兄上に会いたくないという気持ちが出てきた。化け物だったらどうしよう。どうしよう。
恐怖かで、涙が出てきた。

帰ろうかな。と、思ったその時、がらりと部屋の障子が開けられ中からさっきの男の人と女の人と、男の子が出てきた。

兄上だ・・・・。

その時、時が止まったように思えた。
兄上が、ゆっくりと庭の方に足を進め、空を見上げた。
その兄上の横顔は表情は寂しそうで、でもどこか楽しそうで嬉しそうで。どうしてそんな表情ができるのかわからなかった。

なんだか泣きそうになった。
不意に空を見上げていた兄上は小次郎の方を見た。
ばちりと視線が合う。小次郎は目が離せなかった。

真正面から見た兄上の顔は、右目が包帯で覆われていた。
だけど、決して醜くなんて無かった。父上の言っていた通り、綺麗で、美しかった。

兄上は小次郎の存在を知っていたのかもしれない。いや、知っていたのだろう。
視線が交差する中兄上は優しく微笑んだ。
ふわりと、綺麗な綺麗な笑顔だった。もう、泣きそうだった。目からは涙が溢れそうで目の前が歪む。
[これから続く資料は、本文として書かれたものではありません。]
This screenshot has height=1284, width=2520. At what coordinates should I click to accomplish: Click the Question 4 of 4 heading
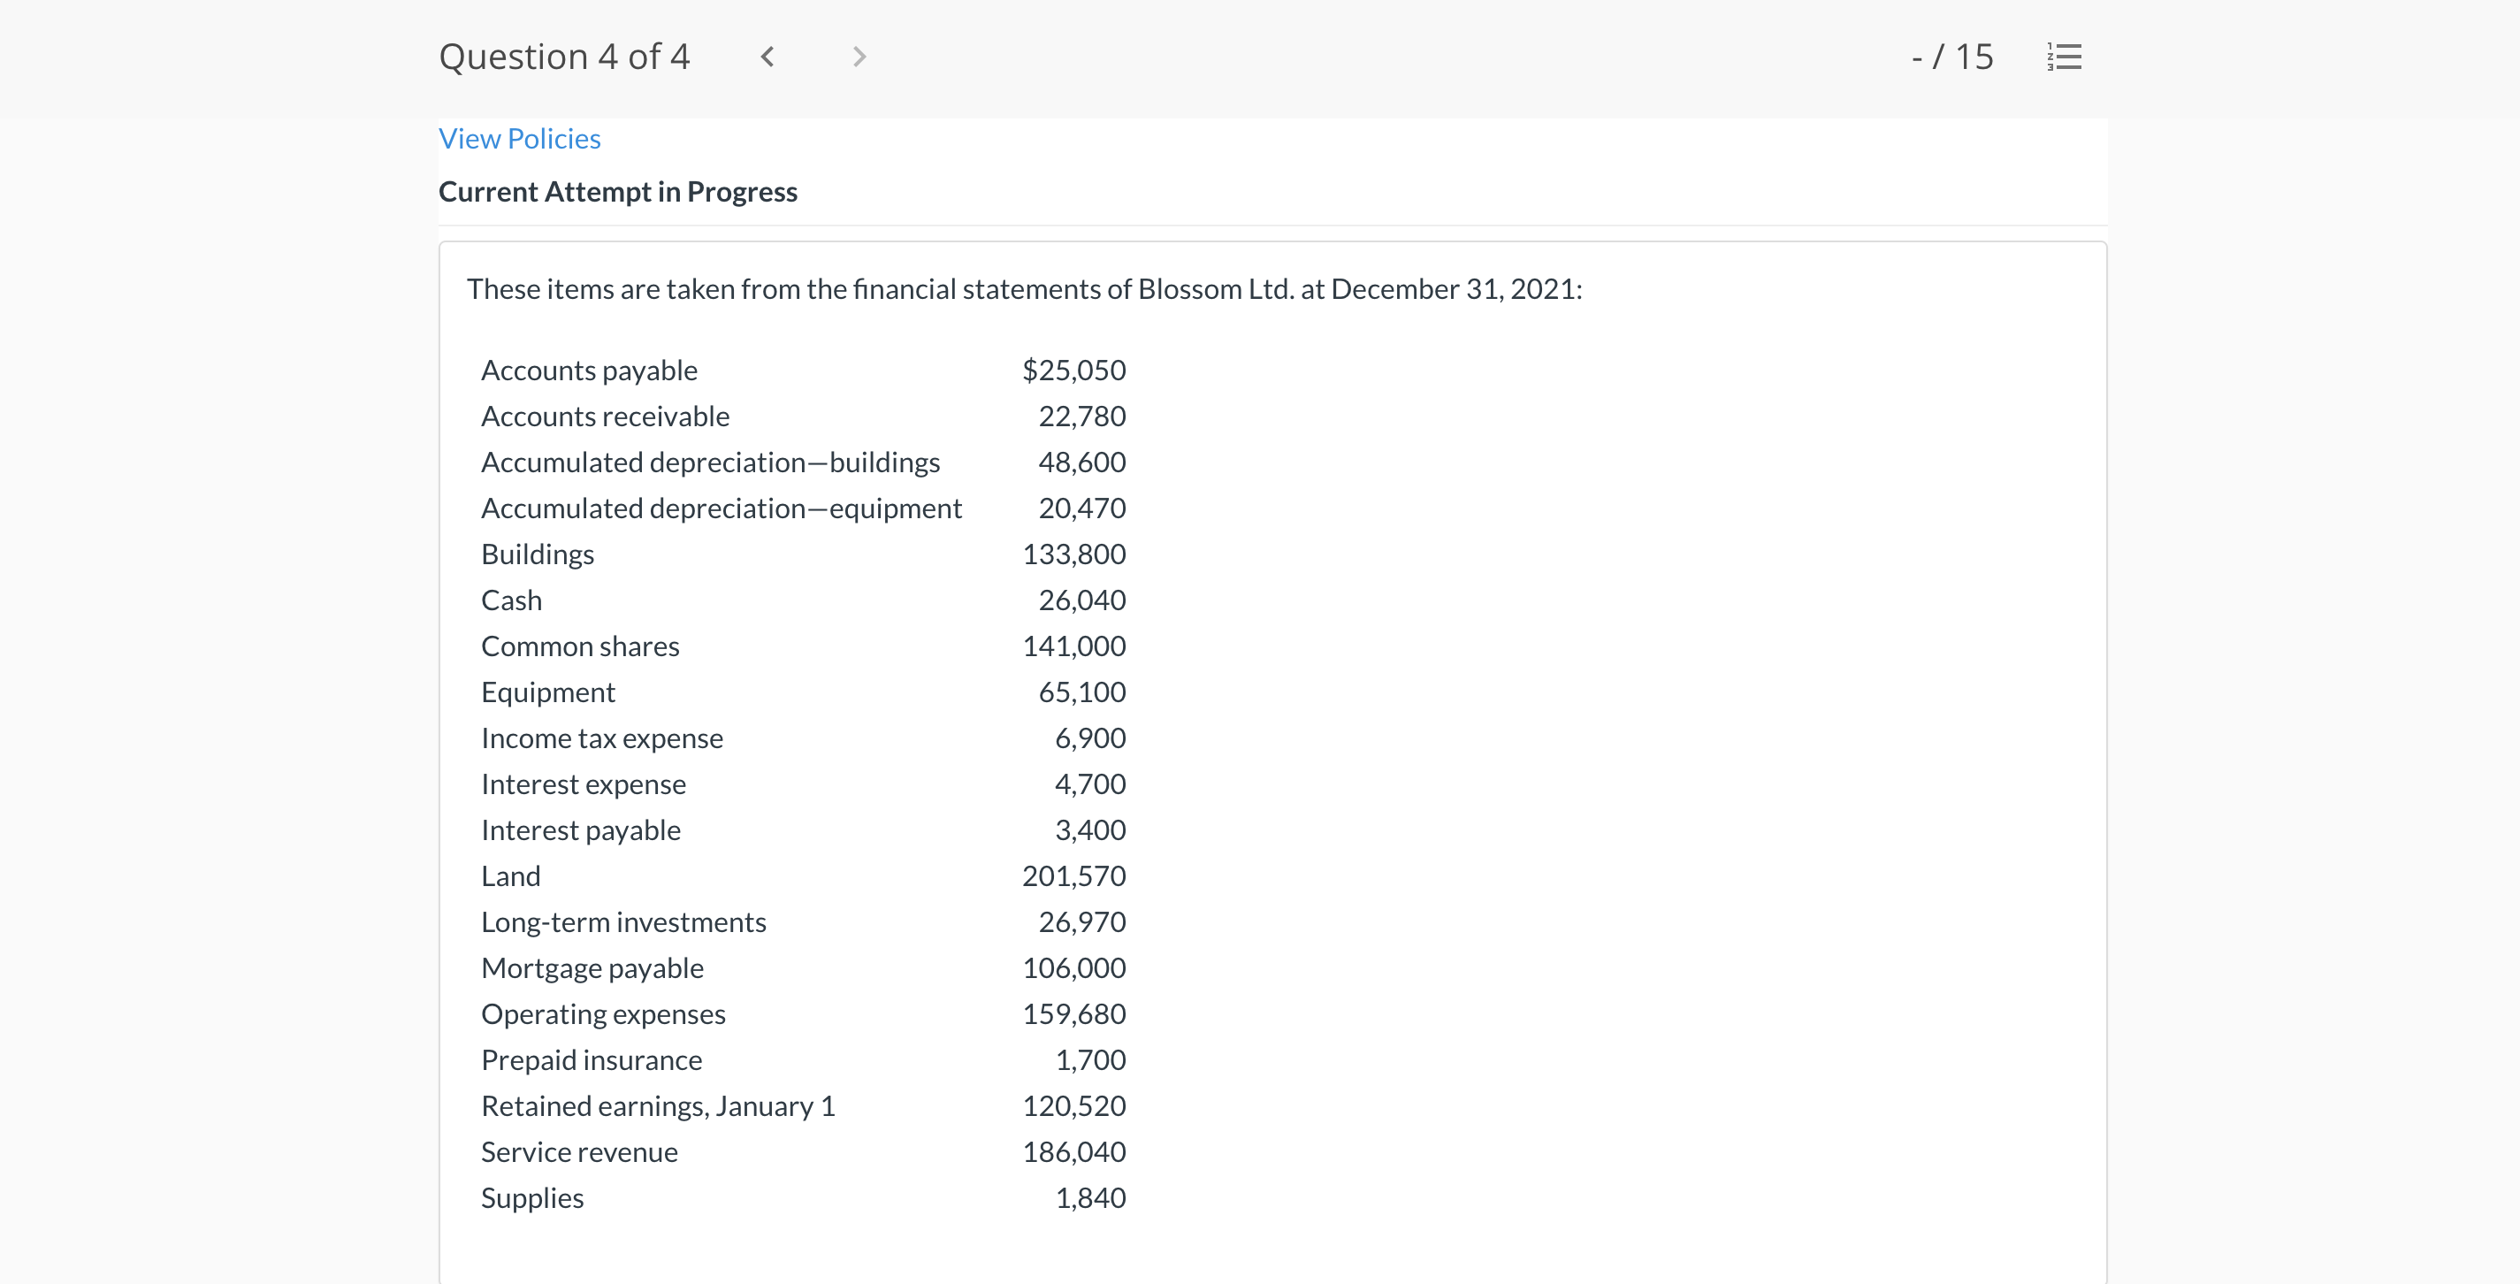564,57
小次郎は知った、本当に美しいものを見ると人は何も話せなくなり、涙が出てくると。
そして、本当に美しいものは物なんかではなく人だということ。
涙を流しながら小次郎は兄上を見た。
身に着けている着物の色の青がよく似合っていた。まるで、大好きな青空のようだと思った。



母上、兄上は化け物なんかじゃなかったです。